**Text passage**:

+++

Title: Stronger together: the case for cross-sector collaboration in identifying and preserving at-risk data

Authors: Matthew S. Mayernik, Robert R. Downs, Ruth Duerr, Sophie Hou, Natalie Meyers, Nancy Ritchey, Andrea Thomer, Lynn Yarmey

Introduction

In the past few months, a range of grassroots initiatives have gained significant momentum to duplicate US government agency data. These initiatives are inspired by recent reports that scientific data and documentation have been removed from government websites, and by concerns over US budget proposals that slash scientific budgets [1].National media outlets have reported on numerous "data rescue," "data refuge," and "guerrilla archiving" events that have taken place around the US and in Canada during the past few months [2]. Many of these events have focused on creating copies of Earth science data generated and held by US federal agencies. These activities have attracted hundreds of volunteers who have spent considerable time and energy working on duplicating federal data.

+++

**Stored data**:
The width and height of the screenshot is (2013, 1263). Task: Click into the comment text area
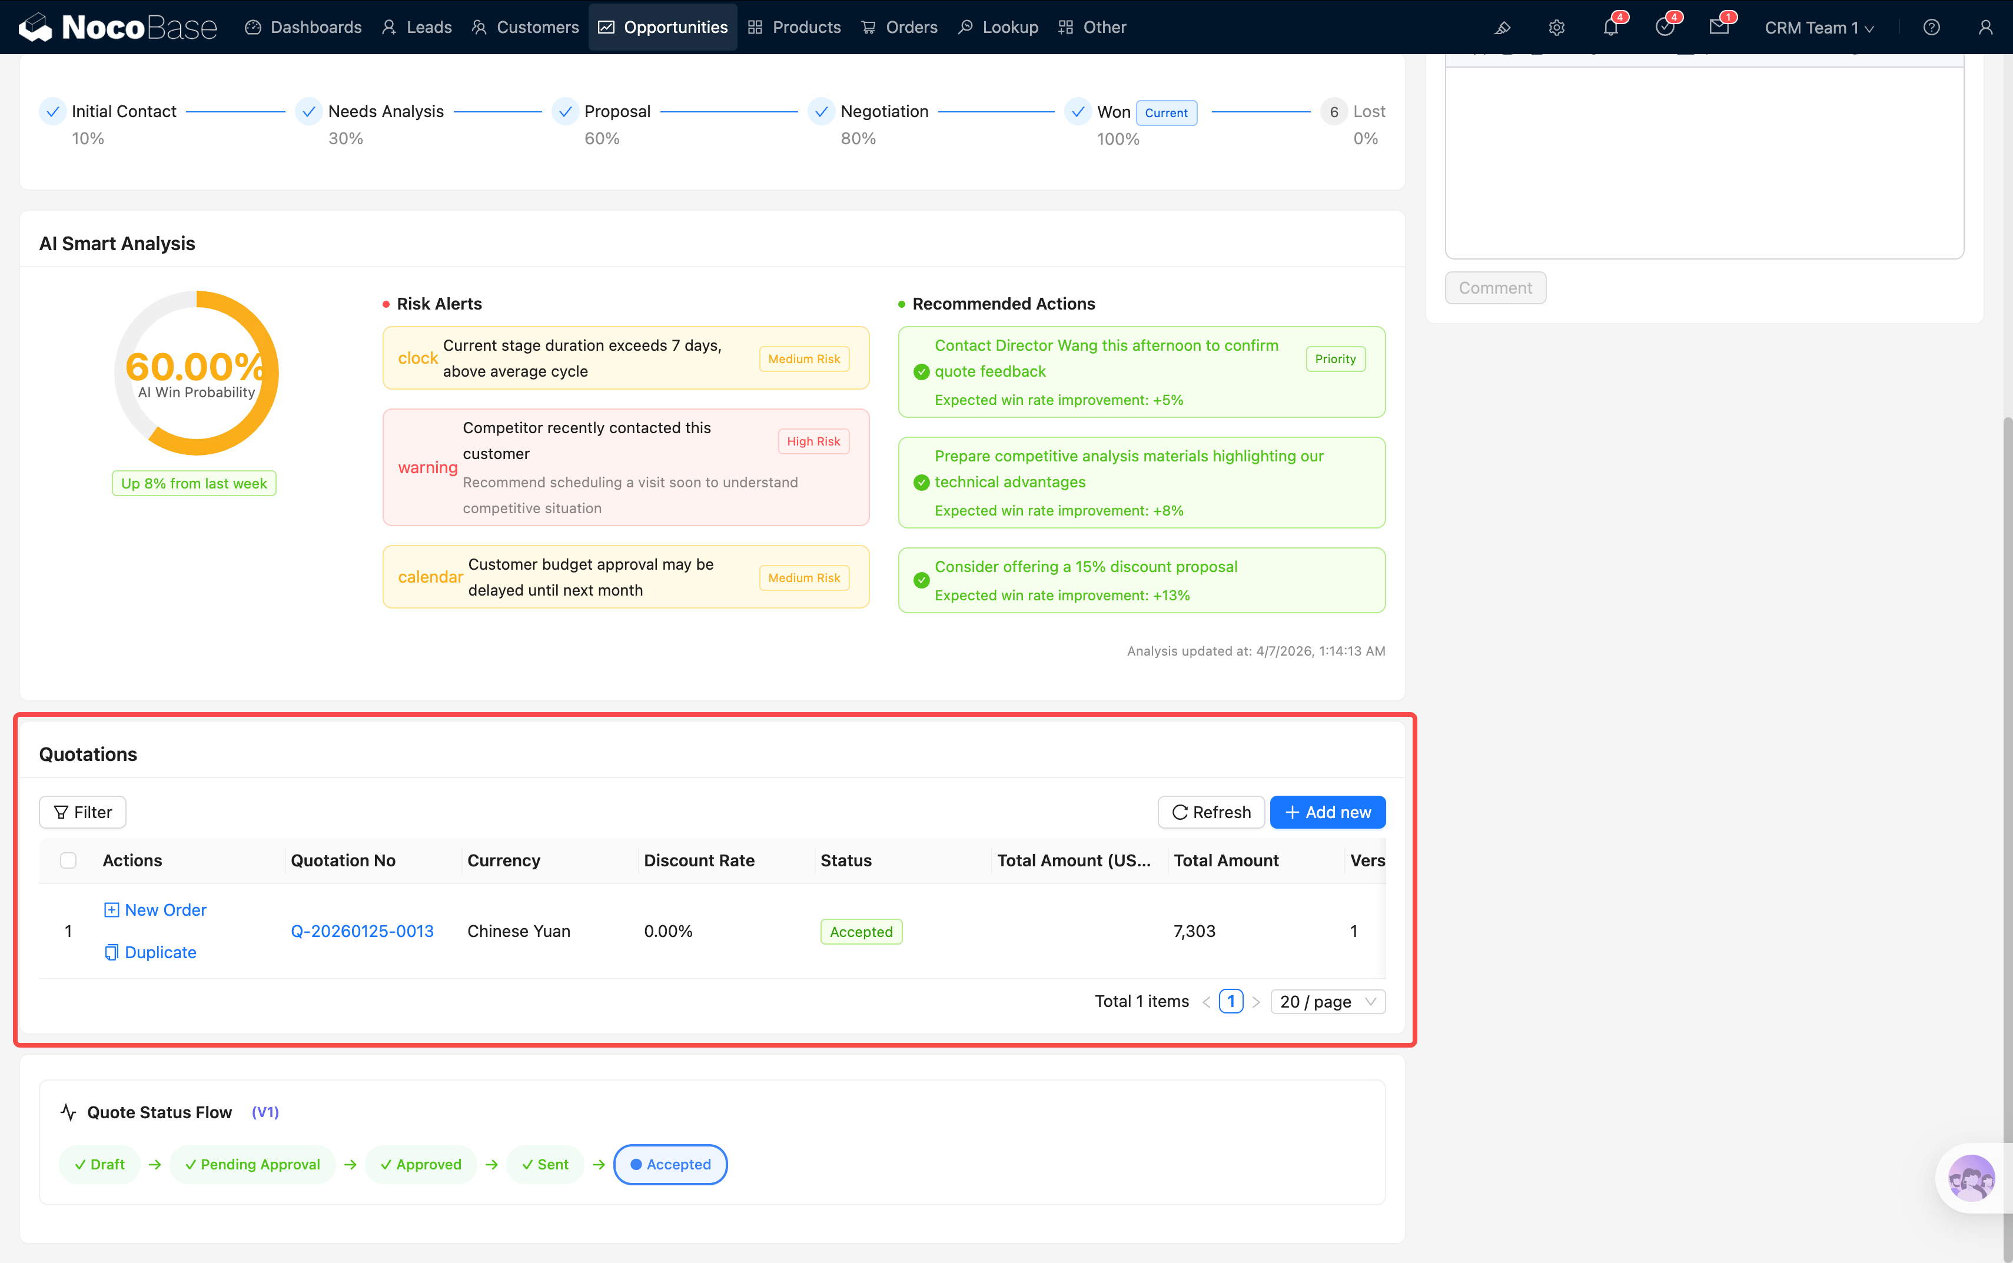point(1704,163)
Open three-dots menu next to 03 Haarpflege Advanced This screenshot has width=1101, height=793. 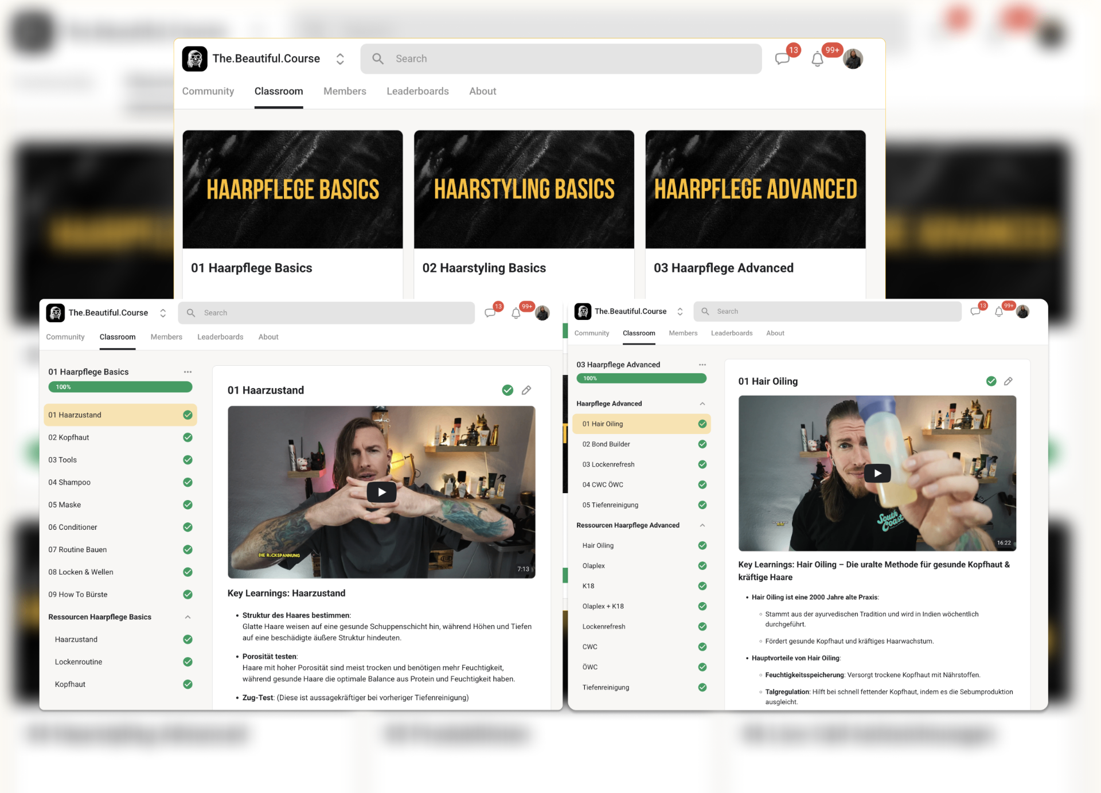coord(702,365)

+++

**Tasks to carry out**:
**a)** Can you summarize the introduction on copying US government data in two sentences?
**b)** Could you reproduce the part of the introduction on copying US government data starting at "In the past" and ending at "duplicating federal data."?

**Task results**:
**a)** Grassroots initiatives to duplicate US government agency data have gained significant momentum in recent months, spurred by reports that scientific data and documentation were removed from government websites and by concerns over budget proposals that slash scientific budgets. National media have reported many "data rescue," "data refuge," and "guerrilla archiving" events around the US and in Canada, many of them focused on copying federal Earth science data, and these have drawn hundreds of volunteers.

**b)**
In the past few months, a range of grassroots initiatives have gained significant momentum to duplicate US government agency data. These initiatives are inspired by recent reports that scientific data and documentation have been removed from government websites, and by concerns over US budget proposals that slash scientific budgets [1].National media outlets have reported on numerous "data rescue," "data refuge," and "guerrilla archiving" events that have taken place around the US and in Canada during the past few months [2]. Many of these events have focused on creating copies of Earth science data generated and held by US federal agencies. These activities have attracted hundreds of volunteers who have spent considerable time and energy working on duplicating federal data.